WHAT TO WORK ON: Rewrite the entries below with every "Open Skating" changed to "Public Skating" and nothing else altered, and leave the pictures out of your answer.

──────────

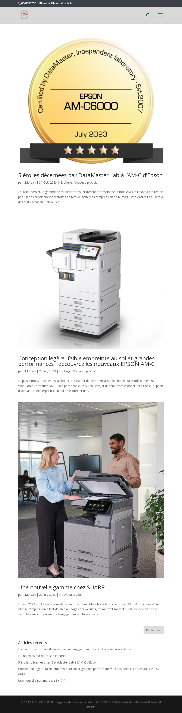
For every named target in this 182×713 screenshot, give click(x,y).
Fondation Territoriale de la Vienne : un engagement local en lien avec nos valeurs (74, 649)
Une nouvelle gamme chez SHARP (61, 587)
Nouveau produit (85, 182)
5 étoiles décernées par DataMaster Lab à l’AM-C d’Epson (90, 175)
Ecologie (66, 182)
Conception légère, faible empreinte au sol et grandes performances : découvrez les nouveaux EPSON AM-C (86, 361)
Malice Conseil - (123, 702)
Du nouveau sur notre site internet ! (42, 656)
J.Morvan (29, 182)
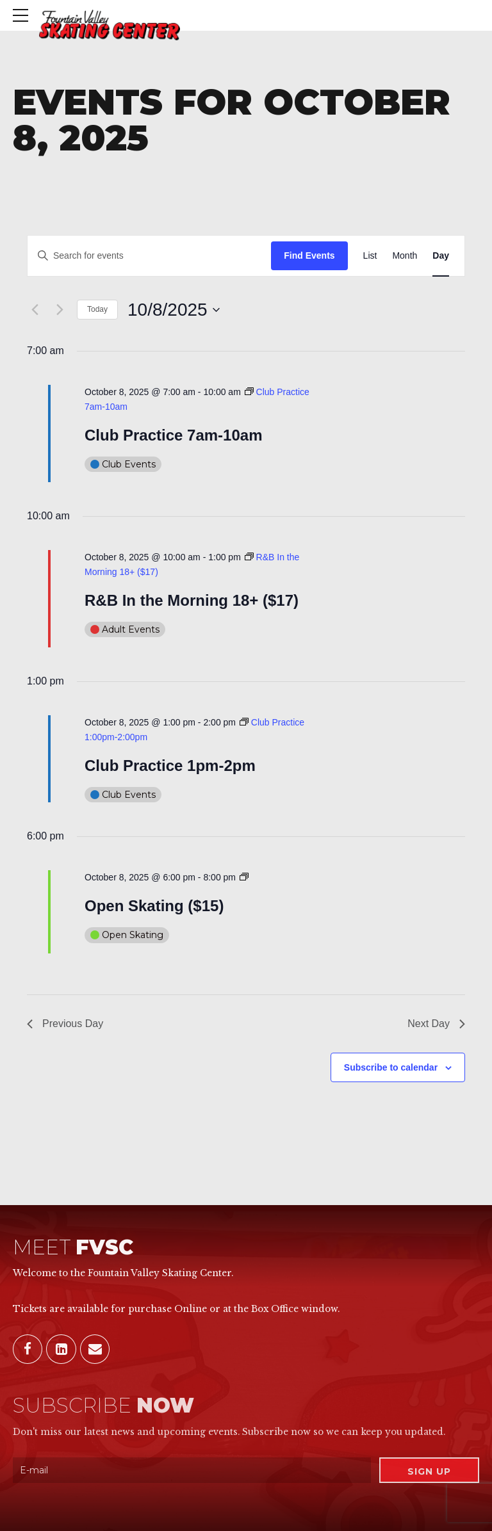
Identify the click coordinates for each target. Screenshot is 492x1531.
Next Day (436, 1023)
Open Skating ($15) (154, 905)
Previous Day (65, 1023)
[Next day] (59, 310)
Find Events (309, 255)
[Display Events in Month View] (404, 256)
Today (97, 309)
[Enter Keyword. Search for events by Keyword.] (149, 255)
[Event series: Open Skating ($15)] (244, 877)
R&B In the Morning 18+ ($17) (192, 600)
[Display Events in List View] (370, 256)
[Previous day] (34, 310)
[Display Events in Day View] (440, 256)
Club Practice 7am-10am (173, 435)
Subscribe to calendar (391, 1067)
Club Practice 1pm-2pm (170, 765)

──────────

ANSWER TO THE PROBLEM:
For every named target in this 182×713 screenshot, give click(x,y).
Fondation Territoriale de la Vienne : un engagement local en lien avec nos valeurs (74, 649)
Une nouvelle gamme chez SHARP (61, 587)
Nouveau produit (85, 182)
5 étoiles décernées par DataMaster Lab à l’AM-C d’Epson (90, 175)
Ecologie (66, 182)
Conception légère, faible empreinte au sol et grandes performances : découvrez les nouveaux EPSON AM-C (86, 361)
Malice Conseil - (123, 702)
Du nouveau sur notre site internet ! (42, 656)
J.Morvan (29, 182)
Identify the click coordinates for each target. Screenshot is 492x1531.
Next Day (436, 1023)
Public Skating ($15) (154, 905)
Previous Day (65, 1023)
[Next day] (59, 310)
Find Events (309, 255)
[Display Events in Month View] (404, 256)
Today (97, 309)
[Enter Keyword. Search for events by Keyword.] (149, 255)
[Event series: Public Skating ($15)] (244, 877)
R&B In the Morning 18+ ($17) (192, 600)
[Display Events in List View] (370, 256)
[Previous day] (34, 310)
[Display Events in Day View] (440, 256)
Club Practice 7am-10am (173, 435)
Subscribe to calendar (391, 1067)
Club Practice 1pm-2pm (170, 765)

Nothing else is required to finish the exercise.